Starting with the line that contains "Leaving Lockdown 101: How", write out each line through the end of the listing, unchanged. Output nothing else.

## ENTRIES PROVIDED:
━━━━━━━━━━━━━━━━━━━━━━━━━━━━━━
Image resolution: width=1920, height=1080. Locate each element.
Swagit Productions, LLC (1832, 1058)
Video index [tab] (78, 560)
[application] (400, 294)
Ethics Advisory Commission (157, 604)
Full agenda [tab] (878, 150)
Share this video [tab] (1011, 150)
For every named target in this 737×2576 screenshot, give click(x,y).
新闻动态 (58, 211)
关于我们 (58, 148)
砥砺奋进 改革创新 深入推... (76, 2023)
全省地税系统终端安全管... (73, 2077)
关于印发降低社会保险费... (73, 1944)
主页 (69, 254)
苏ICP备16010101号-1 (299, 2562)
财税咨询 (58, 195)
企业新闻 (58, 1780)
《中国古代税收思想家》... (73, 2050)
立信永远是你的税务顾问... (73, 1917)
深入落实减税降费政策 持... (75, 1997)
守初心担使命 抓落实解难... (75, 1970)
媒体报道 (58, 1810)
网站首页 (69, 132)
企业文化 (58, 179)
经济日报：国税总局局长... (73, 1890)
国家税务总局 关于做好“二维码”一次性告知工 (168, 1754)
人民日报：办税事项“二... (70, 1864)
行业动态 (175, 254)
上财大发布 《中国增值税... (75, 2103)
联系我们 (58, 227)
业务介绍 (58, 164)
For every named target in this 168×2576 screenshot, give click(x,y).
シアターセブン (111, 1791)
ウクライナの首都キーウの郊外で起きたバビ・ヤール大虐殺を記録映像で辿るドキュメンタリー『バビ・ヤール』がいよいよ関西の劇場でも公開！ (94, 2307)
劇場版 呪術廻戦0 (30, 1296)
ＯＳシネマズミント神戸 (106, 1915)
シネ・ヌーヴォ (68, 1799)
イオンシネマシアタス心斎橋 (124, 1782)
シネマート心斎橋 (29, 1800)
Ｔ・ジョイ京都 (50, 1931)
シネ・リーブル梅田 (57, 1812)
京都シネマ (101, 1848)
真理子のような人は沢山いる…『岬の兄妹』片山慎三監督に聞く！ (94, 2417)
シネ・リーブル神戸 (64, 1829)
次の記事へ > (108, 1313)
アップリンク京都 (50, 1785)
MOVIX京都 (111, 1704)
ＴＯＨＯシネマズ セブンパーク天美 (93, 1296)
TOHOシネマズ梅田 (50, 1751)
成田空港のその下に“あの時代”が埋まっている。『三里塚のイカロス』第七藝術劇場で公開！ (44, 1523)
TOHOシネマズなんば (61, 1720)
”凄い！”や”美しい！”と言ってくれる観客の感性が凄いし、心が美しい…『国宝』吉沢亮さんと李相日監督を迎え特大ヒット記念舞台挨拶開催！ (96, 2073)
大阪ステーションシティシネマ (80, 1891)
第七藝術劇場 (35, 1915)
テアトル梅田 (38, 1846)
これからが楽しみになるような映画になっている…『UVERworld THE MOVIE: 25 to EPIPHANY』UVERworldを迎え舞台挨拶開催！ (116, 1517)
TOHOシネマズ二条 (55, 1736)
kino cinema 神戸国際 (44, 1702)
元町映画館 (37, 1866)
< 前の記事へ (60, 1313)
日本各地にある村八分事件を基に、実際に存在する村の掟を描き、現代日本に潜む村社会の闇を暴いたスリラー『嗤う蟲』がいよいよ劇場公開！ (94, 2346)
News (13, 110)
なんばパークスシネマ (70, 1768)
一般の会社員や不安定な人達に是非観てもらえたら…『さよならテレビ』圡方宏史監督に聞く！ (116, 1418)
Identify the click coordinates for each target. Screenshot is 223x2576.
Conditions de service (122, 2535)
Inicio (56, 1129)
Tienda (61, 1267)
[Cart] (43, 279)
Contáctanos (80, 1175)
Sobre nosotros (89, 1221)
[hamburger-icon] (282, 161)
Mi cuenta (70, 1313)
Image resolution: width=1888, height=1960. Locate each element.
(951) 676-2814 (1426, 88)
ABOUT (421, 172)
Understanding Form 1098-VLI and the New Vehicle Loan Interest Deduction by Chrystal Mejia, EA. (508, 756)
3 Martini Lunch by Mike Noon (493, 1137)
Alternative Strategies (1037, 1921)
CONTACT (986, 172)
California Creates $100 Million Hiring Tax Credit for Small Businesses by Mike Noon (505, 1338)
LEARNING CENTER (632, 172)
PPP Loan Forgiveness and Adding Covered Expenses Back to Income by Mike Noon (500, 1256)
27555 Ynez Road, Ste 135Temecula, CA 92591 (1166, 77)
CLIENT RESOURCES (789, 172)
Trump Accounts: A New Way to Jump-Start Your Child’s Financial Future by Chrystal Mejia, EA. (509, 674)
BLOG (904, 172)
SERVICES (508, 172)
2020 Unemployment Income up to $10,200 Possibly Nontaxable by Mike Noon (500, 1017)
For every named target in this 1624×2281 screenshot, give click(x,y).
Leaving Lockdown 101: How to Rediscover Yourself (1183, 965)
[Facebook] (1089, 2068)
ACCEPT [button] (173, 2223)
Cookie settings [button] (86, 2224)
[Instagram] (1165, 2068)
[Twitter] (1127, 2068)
━━━━━━━━━━━━━━━━━━━━━━━━━━━━━━
## WRITTEN SOLUTION:
Leaving Lockdown 101: How to Rediscover Yourself (1183, 965)
[Facebook] (1089, 2068)
ACCEPT [button] (173, 2223)
Cookie settings [button] (86, 2224)
[Instagram] (1165, 2068)
[Twitter] (1127, 2068)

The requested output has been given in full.